-
- R S Finley.
- Department of Clinical Pharmacy, University of Maryland Cancer Center, Baltimore 21201.
- Am J Hosp Pharm. 1990 Aug 1; 47 (8 Suppl): S14-7.
AbstractThe use of spinally administered opioids to manage pain is discussed. Central action on opioid receptors of the substantia gelatinosa allows opioids to be administered spinally for pain originating anywhere inferior to the cranial nerves. Spinal opioids are most commonly administered for intractable midline sacral and perineal pain. The best candidates for spinal opioids are patients in whom appropriate "conventional" therapy no longer provides adequate relief, patients who experience severe adverse effects from conventional therapy, and patients for whom alternative anesthetic procedures are inappropriate or have failed. A reasonably safe initial dose is morphine sulfate 1 mg intrathecally. The availability of preservative-free, concentrated morphine sulfate enables larger doses to be safely and comfortably administered.

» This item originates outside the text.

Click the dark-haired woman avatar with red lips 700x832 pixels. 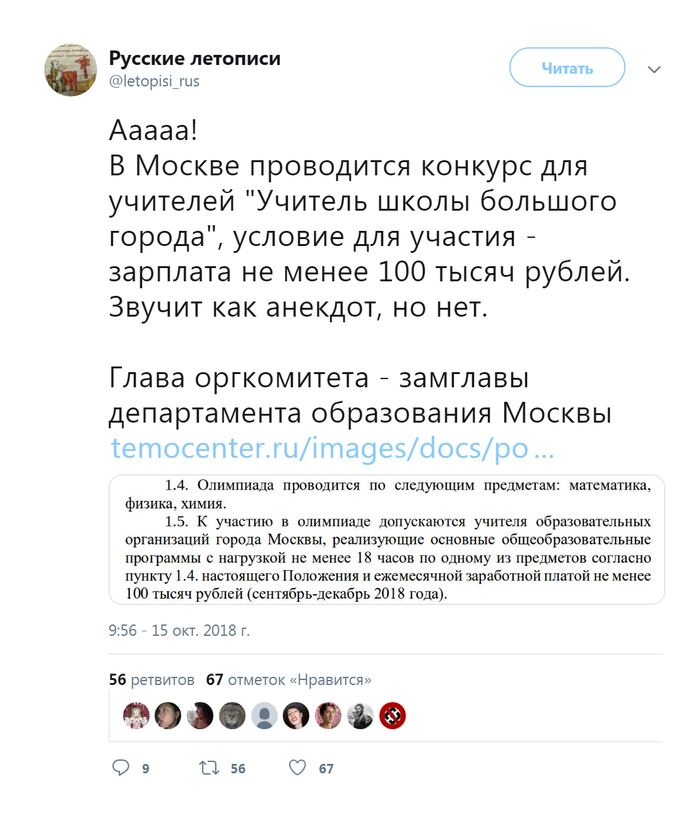pos(296,715)
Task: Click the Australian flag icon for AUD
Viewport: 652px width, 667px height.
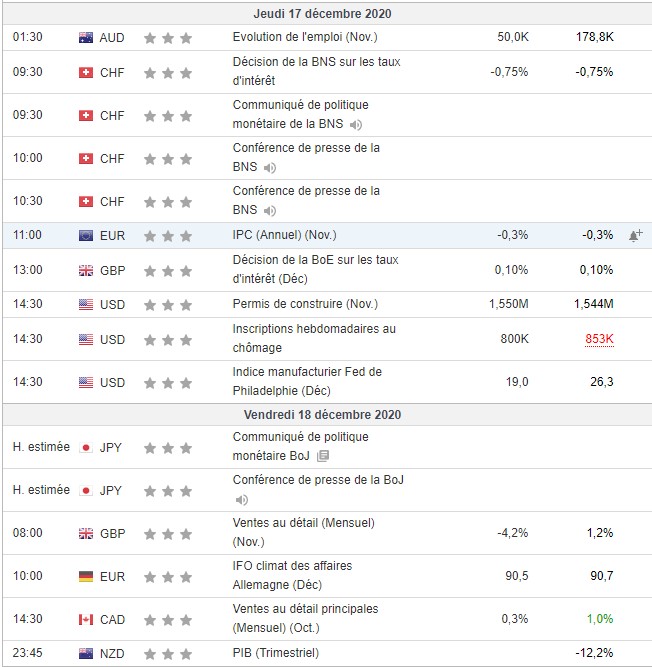Action: click(86, 37)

Increased dosage requirements may result from tolerance, progression of disease, increased systemic absorption, or slippage of the catheter tip. As with systemically administered opioids, care must be exercised when discontinuing spinal opioid therapy. Adjuvant drugs used with spinal opioids include systemically administered analgesics, antidepressants, corticosteroids, and spinal local anesthetics. The administration of spinal opioids with systemic opioids or other CNS depressants may result in excessive sedation, respiratory depression, nausea, vomiting, constipation, pruritus, and other adverse effects. Spinally administered opioids can be used to manage severe chronic pain effectively, safely, and comfortably.